# Bacon Breakfast Muffins



## GaryFish (Sep 7, 2007)

What you need:
1 lb package of bacon
1 dozen eggs
1 package tater rounds or tots
Muffin Tin

Instruction:
Preheat oven to 375
Spray the muffin tin with cooking spray.

Step 1- Circle the Bacon in the tin









Step 2 - Put 2-3 tater rounds (thawed) inside each bacon circle









Step 3 - Scramble an egg in a cup and pour into each bacon circle on top of the tater rounds









Step 4 - Bake in oven for 25 minutes at 375. 









Serve with ranch, bbq sauce, Tabasco, whatever you like with your bacon and eggs.

Other variations - add shredded cheese on top, or diced peppers and onions prior to cooking.


----------



## Buckfinder (May 23, 2009)

Now those look tasty!!


----------



## AJ13 (Apr 28, 2015)

I will have to try them. Thanks for sharing. :mrgreen:


----------



## GaryFish (Sep 7, 2007)

Also - they re-heat really well. So if you won't eat all in one sitting, you'll have a few days worth of breakfast.


----------



## willfish4food (Jul 14, 2009)

Those look AWESOME!! The only problem is that with bacon and egg prices these days those are like $5 per "muffin" :sad:


----------



## GaryFish (Sep 7, 2007)

See, I'm getting bacon for $2/pound here in Idaho. And eggs usually around $1.80/dozen. The taters run $2/package. So for $6, you get a dozen of these little gems. So 50 cents each.


----------



## bowgy (Oct 10, 2007)

You had me at bacon, the rest sounds great.8)


----------



## willfish4food (Jul 14, 2009)

GaryFish said:


> See, I'm getting bacon for $2/pound here in Idaho. And eggs usually around $1.80/dozen. The taters run $2/package. So for $6, you get a dozen of these little gems. So 50 cents each.

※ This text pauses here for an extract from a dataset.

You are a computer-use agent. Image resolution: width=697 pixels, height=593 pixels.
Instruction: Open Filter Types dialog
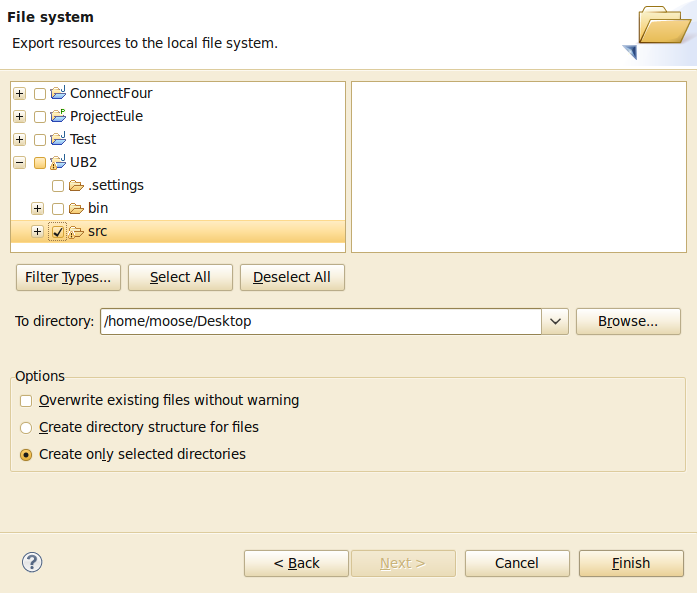click(x=69, y=277)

Hey I'm only off by a factor of 10. 

My wife got a "good deal" on bacon a couple of weeks ago and only paid 4.25/lb. She got 3 one pound packages. I bought eggs yesterday for my daughter's birthday cake and paid $2.19. But, Wife got tater tots on sale for $1/bag (Ore Ida even). So, $7.50/dozen for me. I'm all the way up to 63 cents each... Okay, I guess it's still a pretty good deal.


----------



## wyogoob (Sep 7, 2007)

Woo Hoo, Woo Hoo.

Man, ya gotta love that!

.


----------



## Dunkem (May 8, 2012)

Ummmmm nice!!


----------



## Ifish (Aug 22, 2008)

|-O-||-O-||-O-||-O-||-O-||-O-|Man, I want some of that $2/lb. bacon!!!

These look good!


----------



## wyogoob (Sep 7, 2007)

bump

One of the best recipes on the UWN.


----------



## GaryFish (Sep 7, 2007)

And by that Goob, you mean one of the best recipes NOT involving animal guts. I think I'll make these tonight, so they'll be ready for breakfast in the morning. 

One more suggestion on these- be sure to put the muffin tin inside a sheet pan, so any bacon drippings don't end up on the bottom of the oven.


----------



## High Desert Elk (Aug 21, 2012)

Sonny Jim!!!


----------